News:

MASM32 SDK Description, downloads and other helpful links
MASM32.com New Forum Link
masmforum WebSite

A New Testbed for MASM32 Forum

Started by frktons, September 21, 2010, 05:25:26 PM

Previous topic - Next topic

frktons

Quote from: dedndave on November 10, 2010, 04:31:40 AM
it could make a measurement and calculate a loop count variable
that way, the tests always take ~0.5 seconds

I'm not sure I understood exactly what you meant.
Could you elaborate that point in some details?

Frank
Mind is like a parachute.
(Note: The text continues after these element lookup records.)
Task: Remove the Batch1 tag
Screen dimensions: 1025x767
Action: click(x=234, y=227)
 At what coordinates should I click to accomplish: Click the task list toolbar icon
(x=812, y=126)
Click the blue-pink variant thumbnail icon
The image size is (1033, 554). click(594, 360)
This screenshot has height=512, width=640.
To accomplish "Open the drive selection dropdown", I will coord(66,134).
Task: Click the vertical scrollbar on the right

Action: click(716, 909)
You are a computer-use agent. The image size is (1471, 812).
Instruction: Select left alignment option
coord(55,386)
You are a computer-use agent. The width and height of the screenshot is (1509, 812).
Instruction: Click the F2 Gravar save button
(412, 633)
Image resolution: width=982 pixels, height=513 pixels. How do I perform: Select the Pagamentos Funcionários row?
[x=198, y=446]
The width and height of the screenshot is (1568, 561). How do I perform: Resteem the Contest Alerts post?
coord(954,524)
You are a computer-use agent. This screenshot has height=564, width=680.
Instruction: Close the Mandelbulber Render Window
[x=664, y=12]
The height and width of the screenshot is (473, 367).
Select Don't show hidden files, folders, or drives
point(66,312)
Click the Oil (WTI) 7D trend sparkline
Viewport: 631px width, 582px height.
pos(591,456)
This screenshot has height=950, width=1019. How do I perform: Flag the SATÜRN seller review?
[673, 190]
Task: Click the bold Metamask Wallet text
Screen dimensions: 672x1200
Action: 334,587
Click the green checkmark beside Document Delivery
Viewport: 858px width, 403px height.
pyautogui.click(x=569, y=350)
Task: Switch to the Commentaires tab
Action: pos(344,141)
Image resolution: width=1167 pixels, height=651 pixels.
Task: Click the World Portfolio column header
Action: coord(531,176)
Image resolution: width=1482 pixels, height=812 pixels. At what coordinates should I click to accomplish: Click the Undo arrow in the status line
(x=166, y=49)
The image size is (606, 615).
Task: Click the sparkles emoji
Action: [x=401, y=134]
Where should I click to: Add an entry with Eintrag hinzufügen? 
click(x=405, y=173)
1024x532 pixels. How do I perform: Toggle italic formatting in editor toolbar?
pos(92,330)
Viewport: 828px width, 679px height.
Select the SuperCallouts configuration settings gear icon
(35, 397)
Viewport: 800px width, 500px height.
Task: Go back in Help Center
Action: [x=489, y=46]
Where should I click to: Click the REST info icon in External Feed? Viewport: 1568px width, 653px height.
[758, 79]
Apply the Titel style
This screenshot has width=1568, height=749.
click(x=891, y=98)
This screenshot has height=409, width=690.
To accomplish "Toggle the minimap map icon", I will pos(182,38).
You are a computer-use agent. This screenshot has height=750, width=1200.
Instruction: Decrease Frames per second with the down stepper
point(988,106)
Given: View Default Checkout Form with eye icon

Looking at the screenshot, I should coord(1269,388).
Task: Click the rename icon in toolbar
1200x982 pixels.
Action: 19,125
You know what to do in order to use it :-)

dedndave

well - my initial thought was to run the code a few times and adjust the loop count so the test runs 0.5 seconds
but, a better approach might be to run another thread
in that thread, use Sleep,500
when that expires, the timer loop stops and tallies the time and iterations   :P
it would require a little modification on MichaelW's timing code

MichaelW

Perhaps something like this:

;==============================================================================
    include \masm32\include\masm32rt.inc
    .686
    include \masm32\macros\timers.asm
;==============================================================================
    .data
        loopcount dd 1000
        dummy     dd 0
    .code
;==============================================================================
start:
;==============================================================================

  L0:
    shl loopcount, 1
    invoke GetTickCount
    push eax
    mov esi, loopcount
    counter_begin esi, HIGH_PRIORITY_CLASS
        xchg dummy, edx
    counter_end
    invoke GetTickCount
    pop edx
    sub eax, edx
    cmp eax, 500
    jb L0

    print "loopcount   ",9
    print str$(loopcount),13,10,13,10

    invoke GetTickCount
    push eax
    mov esi, loopcount
    counter_begin esi, HIGH_PRIORITY_CLASS
        xchg dummy, edx
    counter_end
    print "actual time ",9
    invoke GetTickCount
    pop edx
    sub eax, edx
    print str$(eax),"ms",13,10,13,10

    inkey "Press any key to exit..."
    exit

;==============================================================================
end start


If the calibration takes too long, it may be possible to speed it up by doing something like a binary search for the loop count.
eschew obfuscation

Antariy

Quote from: frktons on November 10, 2010, 03:32:37 AM
The LOOP COUNT was 1.000.000 in the latest version.
I've set it to 100.000 that is fast enough and accurate enough as well.  :P

This is good enough.  :U

frktons

The fresh new release RC1 nearing the final release.
Managed strings for CPU description wider than 80 chars, and some
more cleanining and changing here and there.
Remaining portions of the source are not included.